Ash Sharma

ASPL #WeLead Campaign  |  Vol.

8
Ash Sharma
Ash is currently working as Executive Assistant to ASPL CEO Kris Grant. With a Masters in Psychology with over 14 years of experience in training, bid management, sales, marketing and office administration.
“Every woman who stands up for others and becomes their voice, every woman who thinks beyond herself, every woman who contributes in her own way to making this world a better place is truly inspiring.” — Ash Sharma

Tell us a little about yourself?

I am currently working as Executive Assistant to ASPL CEO Kris Grant. I have a Masters in Psychology with over 14 years of experience in training, bid management, sales, marketing and office administration. I have lived in various cities in India and got an opportunity to spend 2 years in Tokyo, Japan. I enjoy travelling and have been fortunate to travel to some of the best places in the world, but I still have many countries on my bucket list which I haven’t ticked yet. I am a people’s person and enjoy interacting with people from diverse cultures. I absolutely love living in Melbourne. The people, the vibes and the crisp and clean air.

Who are the women who have inspired you most in your life?

The first woman who inspired me and continues to do so is my Mum. Her courage, optimistic approach, unconditional love and the ability to come out of the most challenging situations with a smile is the driving force in my life. The second woman who has inspired me is my younger sister who lives in the US now. She is focused, clear and is a dreamer who has worked very hard to turn her dreams into a reality. She provided me and both my children with the strength, emotional, financial, moral and all the possible support when we needed it the most. She is a great example of a highly responsible, loving and caring younger sibling.

Any other female leaders you look up to?

Every woman who stands up for others and becomes their voice, every woman who thinks beyond herself, every woman who contributes in her own way to making this world a better place is truly inspiring.
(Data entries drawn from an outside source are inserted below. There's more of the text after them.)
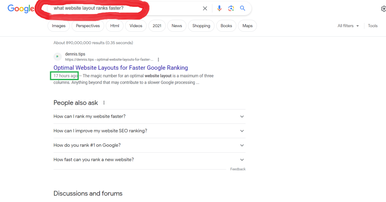This screenshot has width=386, height=202.
Task: Open "Optimal Website Layouts for Faster Google Ranking" result
Action: coord(121,68)
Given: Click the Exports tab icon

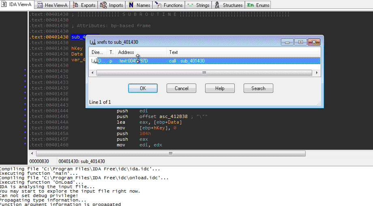Looking at the screenshot, I should 75,5.
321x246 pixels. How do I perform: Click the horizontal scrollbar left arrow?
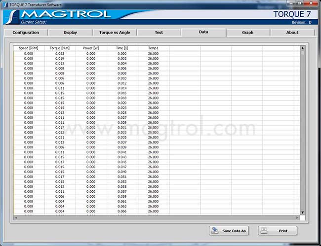(16, 217)
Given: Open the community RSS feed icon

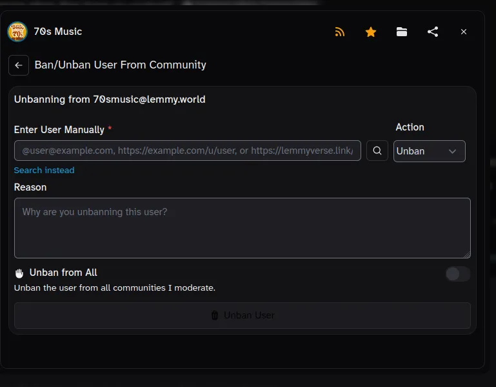Looking at the screenshot, I should pos(340,32).
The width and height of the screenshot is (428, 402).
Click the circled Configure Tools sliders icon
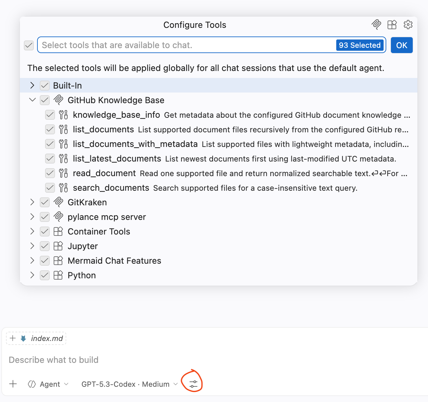[193, 384]
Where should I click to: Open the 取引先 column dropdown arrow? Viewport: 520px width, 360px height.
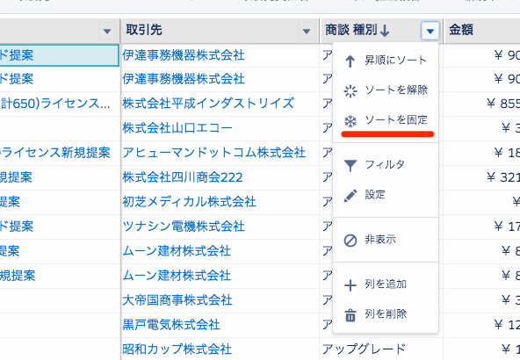(306, 31)
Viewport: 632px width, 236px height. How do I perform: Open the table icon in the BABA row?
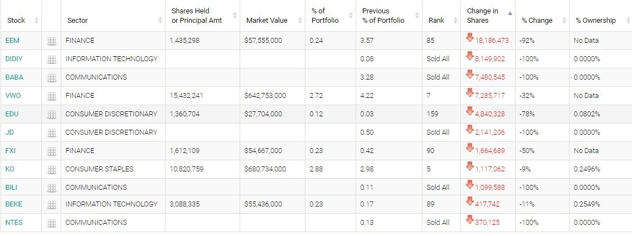52,77
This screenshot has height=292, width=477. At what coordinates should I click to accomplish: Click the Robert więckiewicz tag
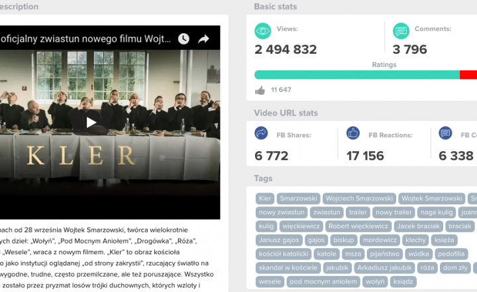pos(358,226)
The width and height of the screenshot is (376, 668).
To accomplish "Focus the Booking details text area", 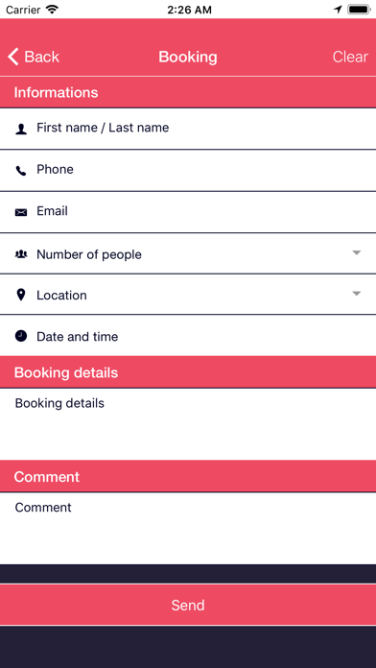I will tap(188, 424).
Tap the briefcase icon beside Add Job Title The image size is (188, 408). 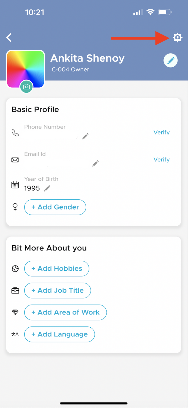tap(15, 290)
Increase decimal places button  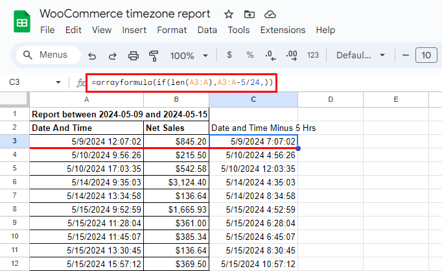[292, 55]
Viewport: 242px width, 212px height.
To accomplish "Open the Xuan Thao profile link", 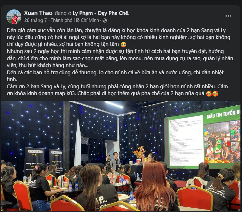I will pos(38,13).
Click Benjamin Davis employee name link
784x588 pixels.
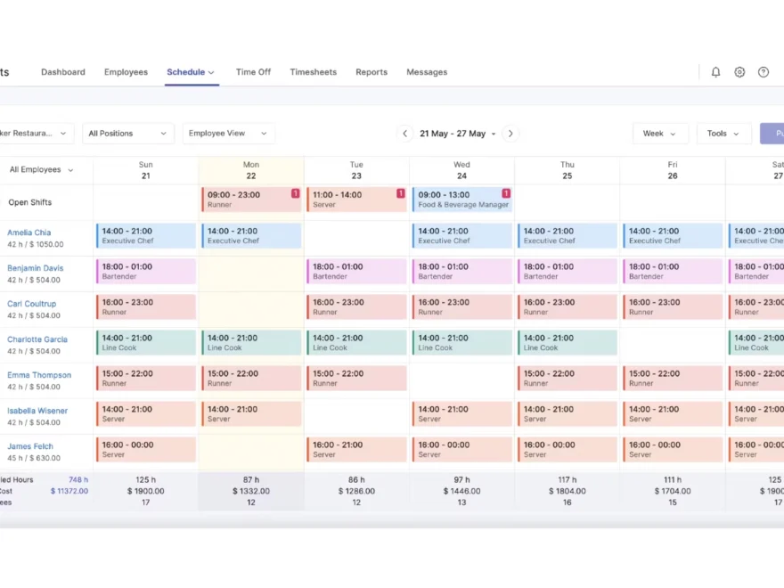click(36, 268)
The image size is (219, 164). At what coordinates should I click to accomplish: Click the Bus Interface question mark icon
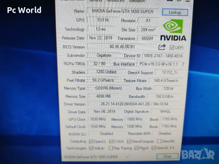(183, 64)
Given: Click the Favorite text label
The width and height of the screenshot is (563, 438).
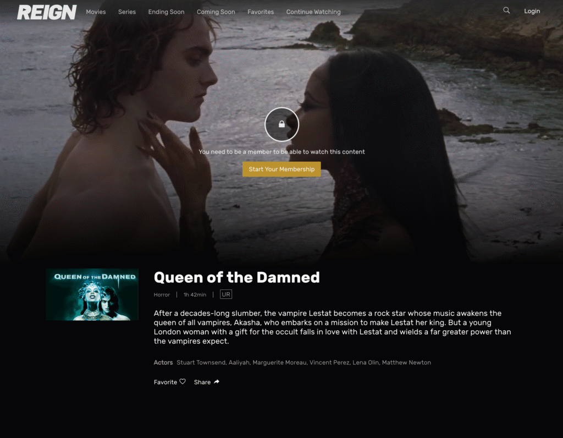Looking at the screenshot, I should point(165,382).
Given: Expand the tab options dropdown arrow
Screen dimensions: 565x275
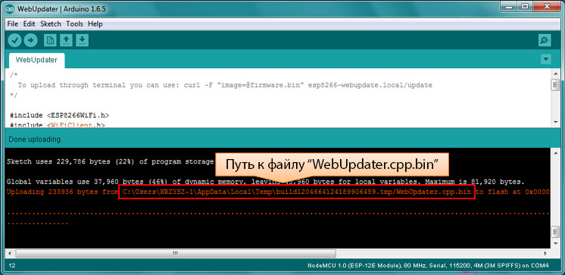Looking at the screenshot, I should coord(546,59).
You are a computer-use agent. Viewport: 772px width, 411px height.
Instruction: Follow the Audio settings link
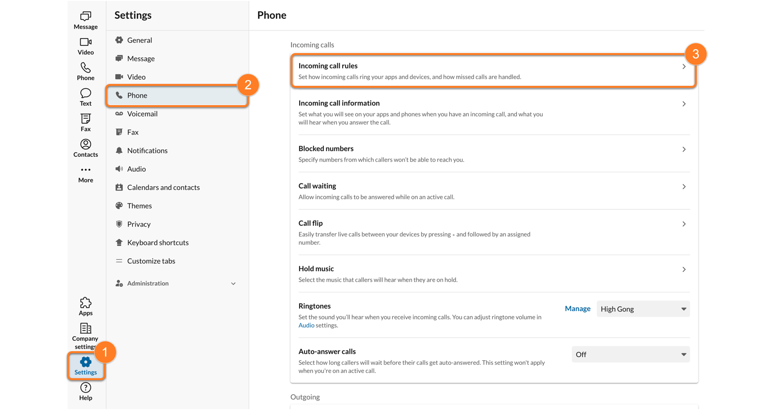click(306, 326)
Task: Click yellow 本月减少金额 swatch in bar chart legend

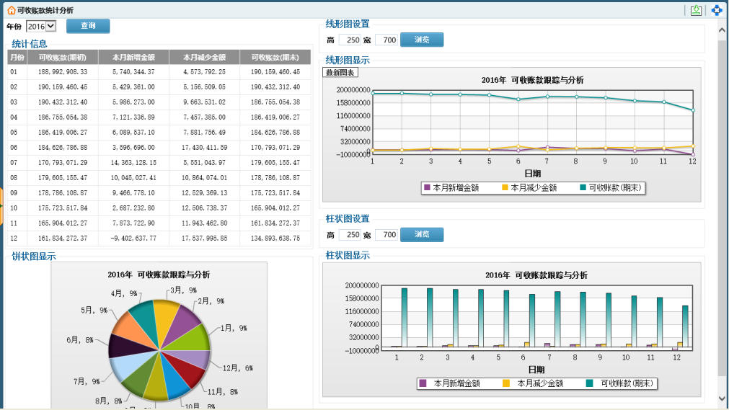Action: pyautogui.click(x=506, y=383)
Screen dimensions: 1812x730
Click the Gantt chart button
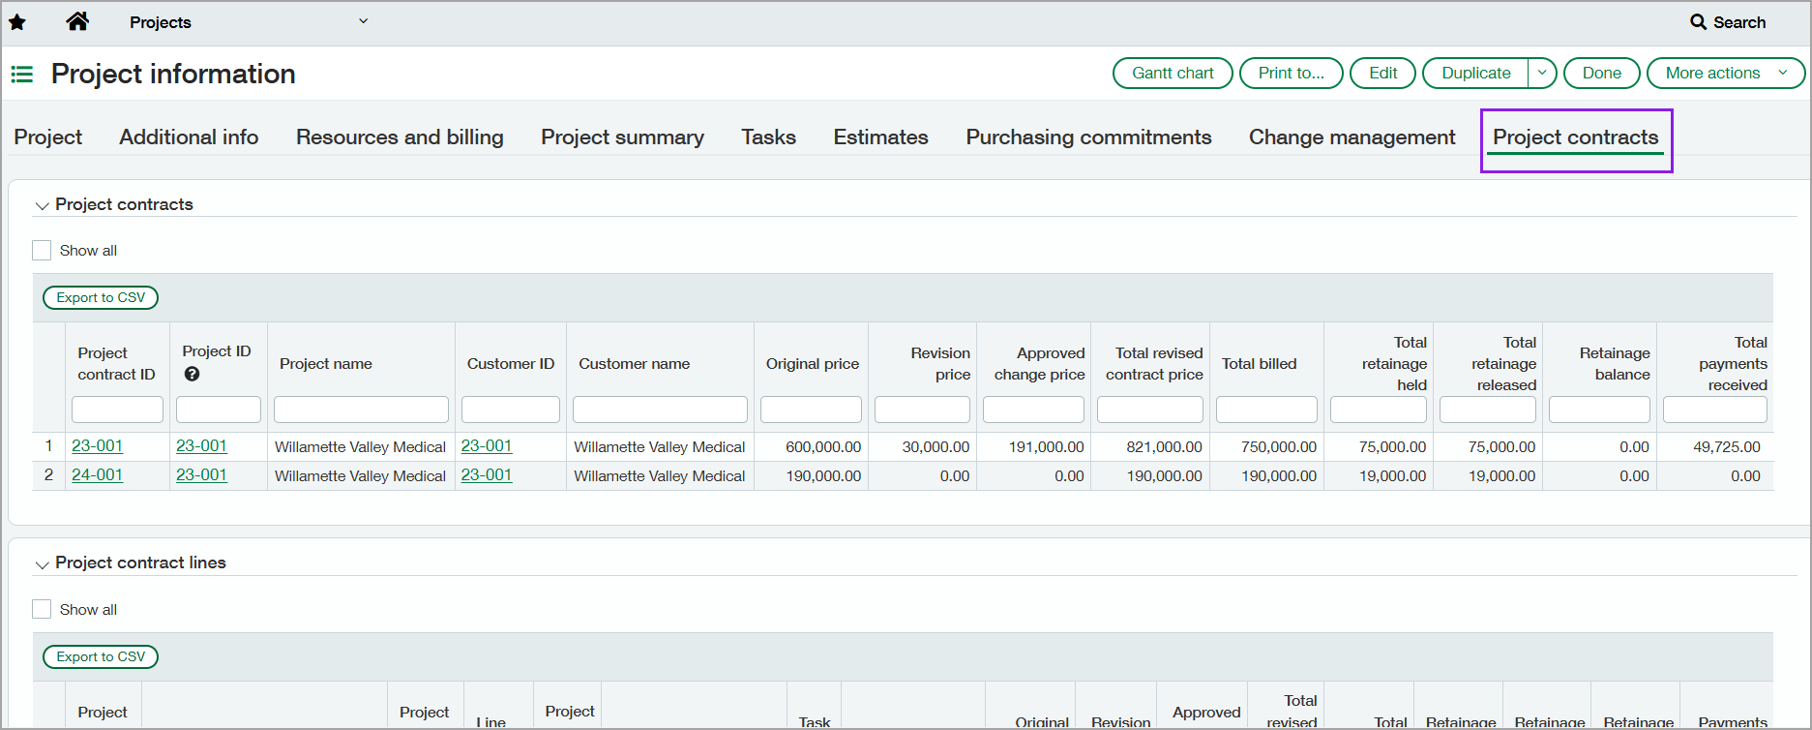click(x=1173, y=74)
To name a few I look up to Rosa Parks who challenged the race segregation, Mother Teresa for her charitable work, Kalpana Chawla the first Indian woman to go into space, Malala Yousafzai, a Pakistani activist for female education and the youngest Nobel Prize laureate and Jacinda Arden, the Prime Minister of New Zealand.

Why do you think it’s important to increase the number of women in business, particularly in leadership roles?

Woman and Man are companions born with equal mental capabilities. I feel disheartened when we have to talk about Gender Equality, but this is the reality of the world. The good news is that the scenario is gradually changing around the world as organisations and leaders are understanding the importance of providing equal opportunities to women. The UN Women’s program has proposed Planet 50-50- by 2030 named “Step It Up” focused on giving equal rights to all women and girls by 2030. So far 93 countries have signed up for it. On one side we are fighting for equal rights for women and on the other side in countries where women have equal rights, they are deprived of opportunities to exploit their full potential and contribute to organisations, nations and to the world.

I believe it’s important for women to be in business in leadership roles as gender diversity can translate to increased productivity, greater innovation and higher employee satisfaction. Men and women think differently, have a different perspective, have a different approach to solving issues and problems. If we have the same gender in leadership roles in corporates and as world leaders, are we not creating an imbalance? How can there be full growth when there is imbalance?

What do you think contributes to the lack of females taking the plunge in entrepreneurship?

There are some important factors like the gender pay gap, social expectations, dealing with challenges while getting funding for their start-ups and it is also hard for them to be accepted by others easily as leaders or CEOs. I do not blame men for it. I believe there needs to be a change in the mindset. All human beings should be treated equally based on their capabilities and not gender.